Mandatory Credit: Photo by David J Phillip/AP/Shutterstock (13056001d) Houston Texans general manager Nick Caserio talks to reporters before an NFL football training camp practice, in Houston Texans Football, Houston, United States - 29 Jul 2022

Texans GM gives bye week team assessment

Houston Texans GM Nick Caserio addressed the media Tuesday and spoke on multiple positive and challenging things the team is currently dealing with.

Tuesday, Houston Texans GM Nick Caserio addressed the media and essentially gave his “Bye Week State of the Union.”

Caserio stated that while 1-3-1 is not where they want to be, they know there is a lot of football ahead of them and a lot of opportunity for them as well:

“Reality is you get what you earn in this league, and we’ve earned 1-3-1, so it’s not good enough. We’ve got a lot of work in front of us. I think everyone is accountable of that. In the end, all of us have to be better; we need to be better. The only way to do that is to come in each day with the right attitude the right mindset and, put in the work, and go out there and try and execute on a consistent basis. One of the things that stands out not only this week but if you go back to last week, it might’ve been the week before; 70-75 percent of the games have been once score games, so what does that mean. It means every play is critical, and we’ve talked about this here as a group.

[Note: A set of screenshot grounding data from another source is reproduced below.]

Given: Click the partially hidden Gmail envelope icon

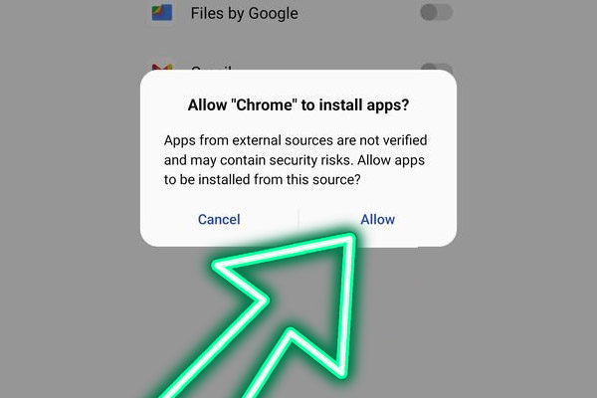Looking at the screenshot, I should [162, 68].
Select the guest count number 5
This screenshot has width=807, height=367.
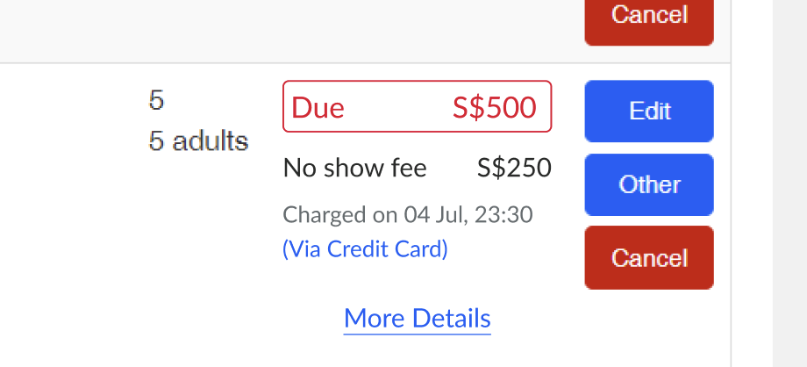coord(156,101)
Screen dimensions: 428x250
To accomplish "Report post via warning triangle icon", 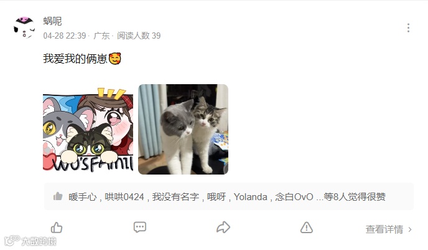I will point(307,228).
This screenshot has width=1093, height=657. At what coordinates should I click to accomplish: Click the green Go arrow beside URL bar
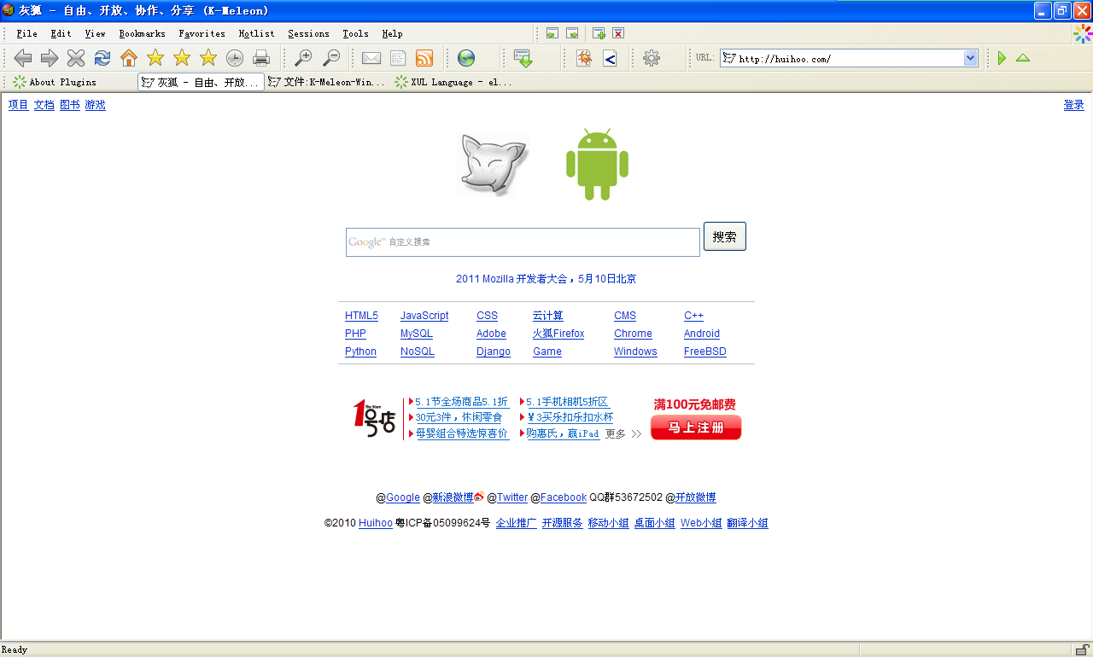pos(1002,58)
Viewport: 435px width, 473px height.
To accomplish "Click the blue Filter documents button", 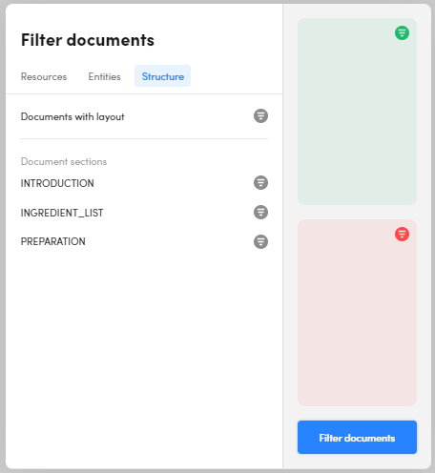I will [x=357, y=438].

I’ve mentioned this, handful of plays in each game are going to be the difference of winning and losing. I think we’ve seen that in some of that in our games. I think when you watch the Vegas game, which is relevant because it’s our next opponent, that was the difference last night. 20-7 at halftime vs. 20-7 at the end of the half, kickoff with 10 seconds left, have a completion, have a penalty, kick a field goal, a 60-yard field goal, the longest at Arrowhead Stadium. 20-10, so one-possession game to get the ball to start the second half, so Kansas City has a two-for-one there. Score at the end of half, score on the first possession, 20-17. Kind of goes back and forth there in the fourth quarter. Get the penalty on the field goal attempt by Kansas City, miss the field goal, get the pull-and-shoot call, they score. Vegas goes down, scores a touchdown, misses the two-point conversion, and in the end, it’s a one-point game, and it comes down to a fourth-and-1 at the end of the game. That’s the NFL. That’s reality of what we face. We see it in our game; we’ve seen it in our games. In the end, we haven’t executed well enough, and we’ve earned 1-3-1. We have some opportunity in front of us to get better. There’s certainly some things we can improve and fix, and that’s got to be the commitment to each other and the team. This league is about identifying problems and finding solutions. The quicker we can do that, the better off we’ll be, and that will translate hopefully into more wins and less losses. That’s where we’re at.”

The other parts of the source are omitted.